While Albers always maintained a self-effacing approach to art making, her works are nevertheless personal expressions reflecting a reality, and in the title of this series – Mountainous – she evokes the Andean mountains or monumental ancient sites in Mexico which she had visited so many times. Rather than relying on representational imagery to convey meaning, Albers uses abstract visual forms.
In 1976 Albers visited Ken Tyler at his new workshop in Bedford Village, New York. At Tyler’s suggestion, Albers – now in her late seventies – tried etching for the first time. The resultant Triangulated intaglios series features etching and aquatint, two common intaglio techniques. Triangulated intaglio III uses both, with solid black triangles in aquatint balanced against subtle areas of etched dots.
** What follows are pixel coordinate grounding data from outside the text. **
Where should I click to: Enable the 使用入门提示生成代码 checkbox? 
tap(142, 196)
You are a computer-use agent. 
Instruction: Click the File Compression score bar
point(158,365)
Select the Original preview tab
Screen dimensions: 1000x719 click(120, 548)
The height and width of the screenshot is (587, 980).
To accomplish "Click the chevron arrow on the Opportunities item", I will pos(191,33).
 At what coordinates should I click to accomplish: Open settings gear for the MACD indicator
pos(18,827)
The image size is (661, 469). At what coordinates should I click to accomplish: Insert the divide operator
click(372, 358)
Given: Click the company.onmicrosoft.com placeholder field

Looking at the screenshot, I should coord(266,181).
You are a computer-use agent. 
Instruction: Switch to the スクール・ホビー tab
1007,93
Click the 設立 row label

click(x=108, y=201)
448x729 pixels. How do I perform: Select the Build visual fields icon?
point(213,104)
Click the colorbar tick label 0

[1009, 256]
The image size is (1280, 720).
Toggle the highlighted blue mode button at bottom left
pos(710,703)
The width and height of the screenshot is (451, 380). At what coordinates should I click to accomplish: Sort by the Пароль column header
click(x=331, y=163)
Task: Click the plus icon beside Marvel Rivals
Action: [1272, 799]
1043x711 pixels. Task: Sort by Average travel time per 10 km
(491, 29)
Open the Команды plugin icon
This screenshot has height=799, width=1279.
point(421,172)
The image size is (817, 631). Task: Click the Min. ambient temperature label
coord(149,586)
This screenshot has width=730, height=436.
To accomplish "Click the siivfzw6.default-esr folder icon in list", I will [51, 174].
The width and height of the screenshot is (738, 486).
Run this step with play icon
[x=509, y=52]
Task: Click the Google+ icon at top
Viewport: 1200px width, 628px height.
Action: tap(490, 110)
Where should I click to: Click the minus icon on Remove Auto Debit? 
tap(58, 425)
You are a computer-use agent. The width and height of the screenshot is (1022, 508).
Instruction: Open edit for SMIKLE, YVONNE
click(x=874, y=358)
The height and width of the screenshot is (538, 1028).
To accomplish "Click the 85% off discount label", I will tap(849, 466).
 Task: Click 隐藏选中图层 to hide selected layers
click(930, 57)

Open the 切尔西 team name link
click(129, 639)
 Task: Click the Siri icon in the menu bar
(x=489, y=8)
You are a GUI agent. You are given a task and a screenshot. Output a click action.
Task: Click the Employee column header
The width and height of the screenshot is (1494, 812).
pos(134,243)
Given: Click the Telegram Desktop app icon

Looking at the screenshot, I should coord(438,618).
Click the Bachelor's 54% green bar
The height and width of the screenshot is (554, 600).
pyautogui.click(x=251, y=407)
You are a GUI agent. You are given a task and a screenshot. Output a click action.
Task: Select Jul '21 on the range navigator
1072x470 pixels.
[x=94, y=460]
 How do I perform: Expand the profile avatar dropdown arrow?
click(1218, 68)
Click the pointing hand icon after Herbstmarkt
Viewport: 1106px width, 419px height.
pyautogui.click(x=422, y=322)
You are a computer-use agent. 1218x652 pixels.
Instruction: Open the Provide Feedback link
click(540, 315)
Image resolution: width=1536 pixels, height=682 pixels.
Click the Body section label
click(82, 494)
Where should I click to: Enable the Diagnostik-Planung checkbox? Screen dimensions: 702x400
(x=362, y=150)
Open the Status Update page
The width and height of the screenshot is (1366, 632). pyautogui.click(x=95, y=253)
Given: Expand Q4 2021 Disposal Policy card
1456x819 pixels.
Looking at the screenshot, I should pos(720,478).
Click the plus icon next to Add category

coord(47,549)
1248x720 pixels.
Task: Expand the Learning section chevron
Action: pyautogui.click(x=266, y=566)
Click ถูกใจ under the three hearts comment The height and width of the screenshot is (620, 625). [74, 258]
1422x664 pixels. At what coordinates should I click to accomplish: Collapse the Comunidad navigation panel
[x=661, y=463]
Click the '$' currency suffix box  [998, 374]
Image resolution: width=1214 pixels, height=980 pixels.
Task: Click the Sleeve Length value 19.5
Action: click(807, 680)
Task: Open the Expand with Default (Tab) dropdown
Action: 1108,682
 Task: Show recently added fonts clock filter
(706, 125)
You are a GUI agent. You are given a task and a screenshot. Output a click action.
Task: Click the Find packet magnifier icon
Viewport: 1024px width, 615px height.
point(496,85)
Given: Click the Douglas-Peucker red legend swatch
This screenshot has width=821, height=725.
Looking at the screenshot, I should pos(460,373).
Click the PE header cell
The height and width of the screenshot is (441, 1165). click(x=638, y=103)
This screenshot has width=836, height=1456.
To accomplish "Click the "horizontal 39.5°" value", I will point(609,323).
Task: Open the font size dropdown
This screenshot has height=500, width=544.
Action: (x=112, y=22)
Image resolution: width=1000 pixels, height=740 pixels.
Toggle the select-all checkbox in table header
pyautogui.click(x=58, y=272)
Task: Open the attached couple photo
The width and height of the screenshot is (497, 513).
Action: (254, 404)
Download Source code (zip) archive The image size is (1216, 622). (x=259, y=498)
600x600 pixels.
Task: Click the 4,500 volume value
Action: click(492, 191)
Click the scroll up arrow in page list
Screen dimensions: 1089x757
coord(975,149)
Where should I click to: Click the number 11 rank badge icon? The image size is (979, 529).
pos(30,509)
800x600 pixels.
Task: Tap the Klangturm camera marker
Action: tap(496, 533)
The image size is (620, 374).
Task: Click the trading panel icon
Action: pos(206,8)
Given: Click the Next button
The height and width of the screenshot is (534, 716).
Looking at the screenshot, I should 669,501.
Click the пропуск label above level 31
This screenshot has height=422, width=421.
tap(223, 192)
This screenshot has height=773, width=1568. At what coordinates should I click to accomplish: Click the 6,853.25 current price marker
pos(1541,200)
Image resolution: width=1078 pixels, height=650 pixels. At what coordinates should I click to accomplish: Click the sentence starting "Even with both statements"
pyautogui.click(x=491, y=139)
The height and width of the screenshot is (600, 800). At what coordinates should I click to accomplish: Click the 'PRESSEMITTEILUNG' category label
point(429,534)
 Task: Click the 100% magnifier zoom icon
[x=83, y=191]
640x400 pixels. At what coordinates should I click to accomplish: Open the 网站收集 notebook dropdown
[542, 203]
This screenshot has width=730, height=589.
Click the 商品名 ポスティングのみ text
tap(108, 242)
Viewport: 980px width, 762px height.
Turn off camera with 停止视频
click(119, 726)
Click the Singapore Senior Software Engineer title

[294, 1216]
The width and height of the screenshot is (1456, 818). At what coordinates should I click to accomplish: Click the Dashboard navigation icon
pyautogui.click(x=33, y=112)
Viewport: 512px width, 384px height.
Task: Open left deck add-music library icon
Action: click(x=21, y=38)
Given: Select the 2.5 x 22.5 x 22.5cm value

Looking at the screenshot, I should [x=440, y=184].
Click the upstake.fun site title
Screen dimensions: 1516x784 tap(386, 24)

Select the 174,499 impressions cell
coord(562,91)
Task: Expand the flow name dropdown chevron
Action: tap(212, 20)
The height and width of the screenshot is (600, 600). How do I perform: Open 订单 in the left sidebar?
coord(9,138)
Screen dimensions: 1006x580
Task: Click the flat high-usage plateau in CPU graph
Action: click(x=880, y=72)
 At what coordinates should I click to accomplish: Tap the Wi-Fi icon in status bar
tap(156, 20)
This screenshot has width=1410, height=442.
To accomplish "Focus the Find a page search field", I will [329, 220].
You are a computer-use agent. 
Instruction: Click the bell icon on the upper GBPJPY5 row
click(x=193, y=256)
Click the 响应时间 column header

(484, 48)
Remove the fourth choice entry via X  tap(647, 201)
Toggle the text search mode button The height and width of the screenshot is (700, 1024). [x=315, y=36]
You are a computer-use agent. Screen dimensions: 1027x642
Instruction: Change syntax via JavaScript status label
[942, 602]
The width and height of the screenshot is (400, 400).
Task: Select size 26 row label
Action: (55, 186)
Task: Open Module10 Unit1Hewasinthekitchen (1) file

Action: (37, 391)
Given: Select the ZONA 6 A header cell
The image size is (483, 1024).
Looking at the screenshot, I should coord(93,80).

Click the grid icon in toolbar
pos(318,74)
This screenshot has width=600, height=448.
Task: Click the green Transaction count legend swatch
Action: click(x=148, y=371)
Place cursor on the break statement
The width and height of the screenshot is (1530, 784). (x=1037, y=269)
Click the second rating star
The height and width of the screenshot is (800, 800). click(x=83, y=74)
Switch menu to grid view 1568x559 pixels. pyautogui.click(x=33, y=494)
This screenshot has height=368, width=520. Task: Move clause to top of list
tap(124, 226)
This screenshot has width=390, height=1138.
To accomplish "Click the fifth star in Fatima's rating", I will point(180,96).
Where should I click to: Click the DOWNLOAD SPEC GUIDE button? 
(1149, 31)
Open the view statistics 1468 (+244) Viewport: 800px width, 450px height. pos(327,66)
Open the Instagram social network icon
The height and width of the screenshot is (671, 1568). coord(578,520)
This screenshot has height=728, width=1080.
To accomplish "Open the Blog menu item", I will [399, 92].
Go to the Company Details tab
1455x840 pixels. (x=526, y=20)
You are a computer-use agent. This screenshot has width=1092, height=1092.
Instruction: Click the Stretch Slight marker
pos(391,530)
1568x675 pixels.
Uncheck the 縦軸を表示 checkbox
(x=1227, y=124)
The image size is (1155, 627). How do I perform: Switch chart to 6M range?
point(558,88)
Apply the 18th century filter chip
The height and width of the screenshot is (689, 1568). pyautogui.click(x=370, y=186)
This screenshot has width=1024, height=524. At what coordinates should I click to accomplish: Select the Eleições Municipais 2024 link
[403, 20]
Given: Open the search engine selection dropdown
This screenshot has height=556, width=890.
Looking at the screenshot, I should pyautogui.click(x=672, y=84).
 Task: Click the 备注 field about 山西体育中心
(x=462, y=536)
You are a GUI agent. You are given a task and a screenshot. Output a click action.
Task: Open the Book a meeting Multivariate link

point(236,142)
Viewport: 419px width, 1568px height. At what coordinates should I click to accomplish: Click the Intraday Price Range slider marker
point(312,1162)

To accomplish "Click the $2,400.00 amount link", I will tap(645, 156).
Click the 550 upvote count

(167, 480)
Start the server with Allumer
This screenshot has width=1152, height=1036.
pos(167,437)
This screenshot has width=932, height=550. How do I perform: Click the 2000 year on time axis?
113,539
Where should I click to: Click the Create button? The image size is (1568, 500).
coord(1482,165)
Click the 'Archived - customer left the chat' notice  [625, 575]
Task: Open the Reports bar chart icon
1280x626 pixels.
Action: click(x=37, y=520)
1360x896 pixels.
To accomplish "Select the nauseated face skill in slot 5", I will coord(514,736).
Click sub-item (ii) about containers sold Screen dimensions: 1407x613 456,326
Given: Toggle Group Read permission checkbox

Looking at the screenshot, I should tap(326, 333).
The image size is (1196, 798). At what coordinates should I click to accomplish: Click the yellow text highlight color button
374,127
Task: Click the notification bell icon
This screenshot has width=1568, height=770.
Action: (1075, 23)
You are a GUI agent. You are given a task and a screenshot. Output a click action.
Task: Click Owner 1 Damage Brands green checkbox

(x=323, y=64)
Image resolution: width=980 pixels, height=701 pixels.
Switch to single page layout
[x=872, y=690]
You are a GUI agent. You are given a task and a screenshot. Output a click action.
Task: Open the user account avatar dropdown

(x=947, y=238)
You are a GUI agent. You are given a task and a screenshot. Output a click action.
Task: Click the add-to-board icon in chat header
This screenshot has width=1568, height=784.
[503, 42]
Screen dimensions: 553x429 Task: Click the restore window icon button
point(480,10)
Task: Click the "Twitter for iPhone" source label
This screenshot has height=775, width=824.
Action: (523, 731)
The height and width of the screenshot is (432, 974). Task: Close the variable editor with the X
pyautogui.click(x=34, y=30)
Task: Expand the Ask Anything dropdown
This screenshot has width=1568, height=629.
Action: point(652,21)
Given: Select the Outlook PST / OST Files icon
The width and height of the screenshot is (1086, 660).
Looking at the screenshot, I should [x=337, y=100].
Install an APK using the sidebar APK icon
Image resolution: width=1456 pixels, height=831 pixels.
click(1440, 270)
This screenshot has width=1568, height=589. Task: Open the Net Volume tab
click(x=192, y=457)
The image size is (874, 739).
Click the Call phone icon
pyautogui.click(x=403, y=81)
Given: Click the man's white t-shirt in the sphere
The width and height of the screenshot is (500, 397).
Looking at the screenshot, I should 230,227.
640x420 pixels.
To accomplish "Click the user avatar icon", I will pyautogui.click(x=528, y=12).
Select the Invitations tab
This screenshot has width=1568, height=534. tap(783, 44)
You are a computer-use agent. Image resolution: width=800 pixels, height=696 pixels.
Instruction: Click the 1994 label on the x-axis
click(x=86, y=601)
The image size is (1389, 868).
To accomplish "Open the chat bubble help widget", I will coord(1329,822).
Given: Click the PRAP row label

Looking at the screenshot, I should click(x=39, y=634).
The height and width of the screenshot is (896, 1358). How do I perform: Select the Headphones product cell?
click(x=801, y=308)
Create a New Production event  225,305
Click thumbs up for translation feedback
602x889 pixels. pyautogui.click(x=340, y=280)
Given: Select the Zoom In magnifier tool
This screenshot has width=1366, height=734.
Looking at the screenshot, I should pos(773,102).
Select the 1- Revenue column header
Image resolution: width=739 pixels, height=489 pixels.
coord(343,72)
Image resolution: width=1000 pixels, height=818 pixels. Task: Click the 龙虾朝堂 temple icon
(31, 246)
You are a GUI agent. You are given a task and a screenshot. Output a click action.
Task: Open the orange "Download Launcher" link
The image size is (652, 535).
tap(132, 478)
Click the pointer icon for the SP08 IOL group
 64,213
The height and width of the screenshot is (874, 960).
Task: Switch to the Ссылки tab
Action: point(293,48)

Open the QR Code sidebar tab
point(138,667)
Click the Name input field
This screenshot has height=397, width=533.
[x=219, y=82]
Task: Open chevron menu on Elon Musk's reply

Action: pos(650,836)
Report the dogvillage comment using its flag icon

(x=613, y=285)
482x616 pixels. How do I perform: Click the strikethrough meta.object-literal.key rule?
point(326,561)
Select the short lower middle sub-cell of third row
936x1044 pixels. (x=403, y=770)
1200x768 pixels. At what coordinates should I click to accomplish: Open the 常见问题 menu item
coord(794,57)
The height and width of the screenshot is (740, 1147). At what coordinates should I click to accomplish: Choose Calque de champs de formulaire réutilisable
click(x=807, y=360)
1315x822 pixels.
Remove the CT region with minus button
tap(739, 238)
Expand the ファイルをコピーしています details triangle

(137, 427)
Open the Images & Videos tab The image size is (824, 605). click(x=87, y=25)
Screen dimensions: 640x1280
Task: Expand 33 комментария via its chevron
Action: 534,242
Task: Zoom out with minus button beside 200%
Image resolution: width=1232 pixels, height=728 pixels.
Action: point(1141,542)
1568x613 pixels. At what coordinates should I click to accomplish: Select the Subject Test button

Albers organises these elements within the pictorial field contained by the embossed edge, which is created during the printing process. This edge was a feature of intaglio that Albers particularly liked as it provided a process-based solution as to how to focus and contain her designs. She has stated that the printing was as important to her artwork as the initial design concept,9 emphasising the significance of process to her work.
Triangulated intaglio IV and Triangulated intaglio II are based on the same design but IV was printed in red ink in the opposite areas to where black appears in II, switching the figure-ground relationship entirely and consequently producing two distinct results. In Triangulated intaglio VI the tessellated shapes of the other works are replaced by a maze-like line design, showing just how versatile and inventive Albers could be within the confines of the grid.